Es un hecho que la prensa no es una obra de filantropía. Necesita ingresos que sostengan el complicado aparataje que la pone a funcionar. Sin embargo, medios importantes como Semana habían sabido navegar sobre esas turbulentas aguas dando prioridad a la información que la comunidad merecía saber. “Un periódico es como una fábrica de salchichas: en vez de vender embutidos, vendemos información”, frase célebre que le escuché repetidamente a un director de un prestigioso medio regional, cada vez que cuestionaba el contenido de una información que él desaprobaba.
¿Será que la fusión con el grupo Gillinsky ha influido en la política editorial de la revista?
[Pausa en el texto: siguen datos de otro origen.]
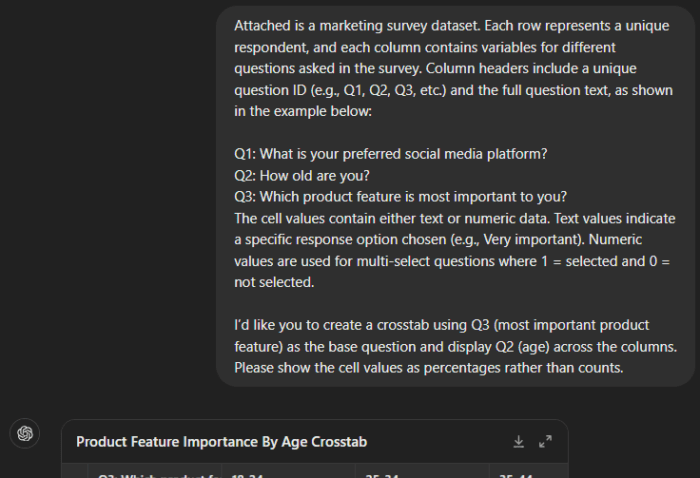Click the 'in the example below:' text line
Viewport: 700px width, 478px height.
302,111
Solo ellos pueden tener la respuesta al interrogante. Pero achacarle el suceso a la mera casualidad, sería también un acto irresponsable. No es el primer caso que se da con un columnista, y seguramente no va a ser el último. Lo especial de este, es que a quien despiden es a uno de los mejores exponentes del periodismo de investigación. Uno que le ha dado una nueva connotación a “la opinión” ya que más que esa mera cualidad, sus columnas están llenas de datos, enlaces, citas, testimonios y todo un arsenal probatorio producto de una investigación juiciosa sobre el tema. Sin pretender caer en la exageración, casi la mitad de los que mantienen sus suscripciones con Semana, de alguna manera lo hacen impulsados por la columna de Coronell. Por saber qué se va a destapar hoy. Por tratar de dejar al descubierto la corrupción galopante que pretende acabar con el país.
Contrario a la célebre novela de García Márquez, aquí “el Coronell” sí tiene quien le escriba. Como prueba están los miles de tweets y estados en Facebook que literalmente se tomaron las redes en el momento mismo en que se filtró la información sobre el periodista. Si bien nadie es indispensable y seguramente mañana otro escribirá en ese mismo espacio, la marca que Coronell ha dejado en sus lectores es indeleble.
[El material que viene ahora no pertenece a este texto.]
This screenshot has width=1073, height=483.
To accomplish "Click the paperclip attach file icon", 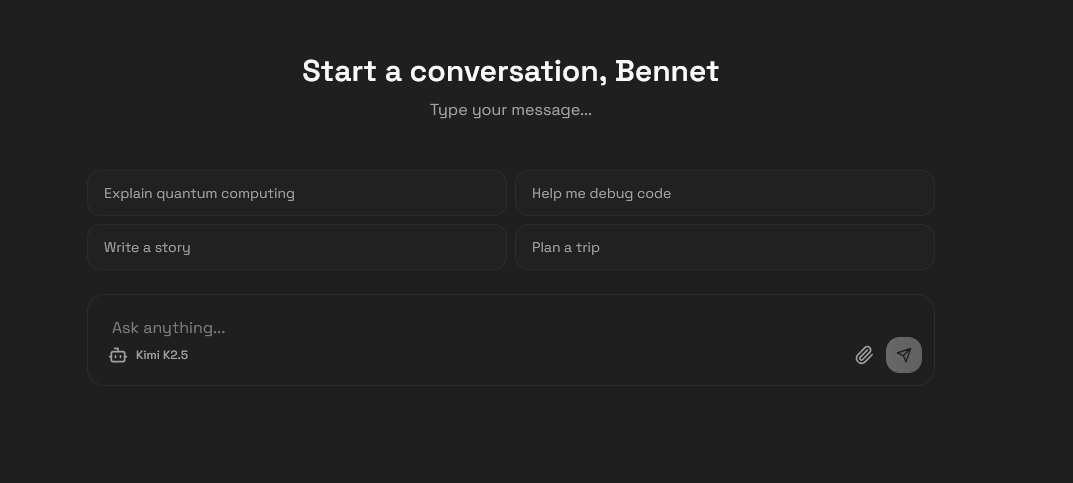I will (864, 355).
Se reconoce su dedicación por ahondar en hechos que quieren mantenerse ocultos y él mismo ha sido víctima de persecución infame a manos de jefes políticos encumbrados que lo ven como una amenaza. Esos que, seguro, ayer celebraron con whisky (o con aguardiente en alguna haciendita antioqueña) lo que ellos creen que es la caída del periodista.
Pensar así es orinar fuera del tiesto. Si bien Semana es una excelente tribuna para divulgar sus investigaciones, no es la única. Ya hay voces que reclaman para él un espacio en el Washington Post o en el mismo The New York Times, en su versión para hispanohablantes. Semana tardará en reconocer que tratar de acallar a al columnista fue un desacierto que va a terminar convirtiendo al mensaje (Coronell) en el mismo medio: desde donde escriba, la influencia sobre la actualidad política del país seguirá siendo la misma. Y tal vez mayor.
Mientras tanto, los que bregamos cada día por tratar de enseñar el periodismo moderno, tendremos aquí un ejemplar estudio de caso que pretenderá demostrar que, al fin y al cabo, los periodistas son solo una rueda del coche que hoy manejan empresarios con influencia política. Y tocará, ahora, pensar en las respuestas que le daremos a avezados estudiantes que querrán respuestas verdaderas sobre si esa tan mentada libertad de prensa, ciertamente existe.